The work remained unfinished and 7 parts were published dealing with the following subjects: Mathematical and physical geography of Japan, hydrographical and geological maps, views and tables; People and state, a description of the inhabitants of Japan, their manners and customs, government and administration, with illustrations; Contributions to the history of Japan: mythology, history, archaeology, numismatics, with chronological maps, illustrations and tables; Arts and sciences, in particular the Japanese language and literature, with excerpts from original texts and illustrations; Religion: description of the deities, deified rulers, temples and monasteries, priests, monks and nuns, religious monuments, utensils and dress in Shintoism and Buddhism; Agriculture, industry and commerce with descriptions of related natural products and illustrations of commercial crops, animals, machines and implements; Neighbouring countries of Japan: Ezo with the Southern Kurile Islands, Korea and the Ryukyu Islands.
Von Siebold was the most important European scientist who almost single handedly put Japanese studies on the European academic map. In 1823 he was posted to Japan as a surgeon to the Dutch factory on Deshima. He played a significant role in introducing Japan to the West and in his introduction of Western science to Japan. For the illustrations of the present work use was made of Siebold’s large ethnographical collection, some 4700 items, which was opened to the public in 1831 and bought by the Dutch government in 1837.

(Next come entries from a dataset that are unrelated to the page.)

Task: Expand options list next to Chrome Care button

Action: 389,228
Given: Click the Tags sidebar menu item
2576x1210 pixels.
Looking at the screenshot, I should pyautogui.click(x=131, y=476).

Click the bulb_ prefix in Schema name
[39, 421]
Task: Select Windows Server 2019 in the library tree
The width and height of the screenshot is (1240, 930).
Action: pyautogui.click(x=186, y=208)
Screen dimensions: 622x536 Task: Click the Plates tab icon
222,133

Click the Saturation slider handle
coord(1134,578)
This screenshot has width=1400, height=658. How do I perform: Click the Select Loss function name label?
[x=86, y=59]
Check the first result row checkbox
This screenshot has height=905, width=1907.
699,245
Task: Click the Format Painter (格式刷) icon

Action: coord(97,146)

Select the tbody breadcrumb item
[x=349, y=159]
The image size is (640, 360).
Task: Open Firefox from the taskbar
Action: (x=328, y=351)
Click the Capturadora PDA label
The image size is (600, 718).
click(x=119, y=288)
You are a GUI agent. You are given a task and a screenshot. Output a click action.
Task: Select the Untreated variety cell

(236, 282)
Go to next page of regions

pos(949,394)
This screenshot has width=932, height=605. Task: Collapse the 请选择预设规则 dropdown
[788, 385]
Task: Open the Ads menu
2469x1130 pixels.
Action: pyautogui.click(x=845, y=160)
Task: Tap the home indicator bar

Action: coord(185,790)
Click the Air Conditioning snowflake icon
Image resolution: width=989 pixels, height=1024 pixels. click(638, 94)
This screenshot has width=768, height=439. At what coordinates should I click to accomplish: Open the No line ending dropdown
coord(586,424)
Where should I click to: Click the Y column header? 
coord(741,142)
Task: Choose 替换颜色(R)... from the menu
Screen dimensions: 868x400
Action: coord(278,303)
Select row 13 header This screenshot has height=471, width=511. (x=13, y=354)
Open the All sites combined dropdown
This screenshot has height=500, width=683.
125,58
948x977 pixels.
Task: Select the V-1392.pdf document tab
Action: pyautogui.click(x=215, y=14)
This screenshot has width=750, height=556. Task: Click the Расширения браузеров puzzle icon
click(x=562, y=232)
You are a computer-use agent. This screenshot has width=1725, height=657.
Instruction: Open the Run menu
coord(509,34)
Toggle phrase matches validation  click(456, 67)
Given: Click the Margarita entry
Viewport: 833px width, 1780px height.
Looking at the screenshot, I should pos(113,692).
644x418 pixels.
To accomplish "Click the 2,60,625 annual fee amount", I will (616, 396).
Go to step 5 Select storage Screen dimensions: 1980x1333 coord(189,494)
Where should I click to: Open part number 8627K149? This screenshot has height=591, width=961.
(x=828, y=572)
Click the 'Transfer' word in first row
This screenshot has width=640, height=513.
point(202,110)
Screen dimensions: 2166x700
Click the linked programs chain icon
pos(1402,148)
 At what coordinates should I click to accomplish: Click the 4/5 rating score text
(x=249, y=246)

The Dutch were the only western nation to trade with Japan from 1639 until the opening of Japan by Perry. Von Siebold (1796-1866) was a German surgeon in service of the Dutch East India Company. ‘Despite the restrictions imposed on the freedom of movement of the inhabitants, Siebold found life on the settlement quite comfortable… Since the late eighteenth century, when it had become easier to import and read books in Dutch, groups of scholars had started to engage themselves in the study of Western medicine. Dutch became the medium for these ‘Dutch Studies’, Rangaku. The main activities of these scholars, ‘Rangakusha’, were centered around the capital Edo, but all over the country was a growing interest in Western sciences during Siebold’s time on Deshima… Soon, Siebold started teaching on a regular basis, mainly on the subjects of the natural sciences and medicine. In return, his students taught him Japanese and a little written Chinese. In addition, his students helped him with his botanical research… Siebold had secured the help of the Japanese painter Kawahara Keiga (1786-1865?) to make visual records of landscapes, buildings and other things which were physically impossible to collect” (K. Vos, ‘Assignment Japan, Von Siebold pioneer and collector’, pp. 10-13). During Siebold’s stay in Edo he met the court astronomer Takahashi Sakuzaemon, the famous geographer Mogami Tokunai and Mamiya Rinzo, who provided Siebold with important information, maps etc. Siebold was expelled from Japan in the autumn of 1829 because maps were considered by the authorities as secret. Siebold had managed already to ship his collection to Batavia. However some of his Japanese friends were imprisoned.
Cordier 477-48; Assignment Japan, Von Siebold pioneer and collector pp. 22-25; Nipponalia 1135; Alt-Japan Katalog 1396.